# Problem statement
The entries below should be transcribed in their entirety, exactly as written.

Saved entries
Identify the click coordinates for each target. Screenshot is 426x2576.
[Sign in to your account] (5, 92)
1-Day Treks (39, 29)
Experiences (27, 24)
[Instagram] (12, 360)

# Reply to the exercise
Identify the click coordinates for each target. Screenshot is 426x2576.
[Sign in to your account] (5, 92)
1-Day Treks (39, 29)
Experiences (27, 24)
[Instagram] (12, 360)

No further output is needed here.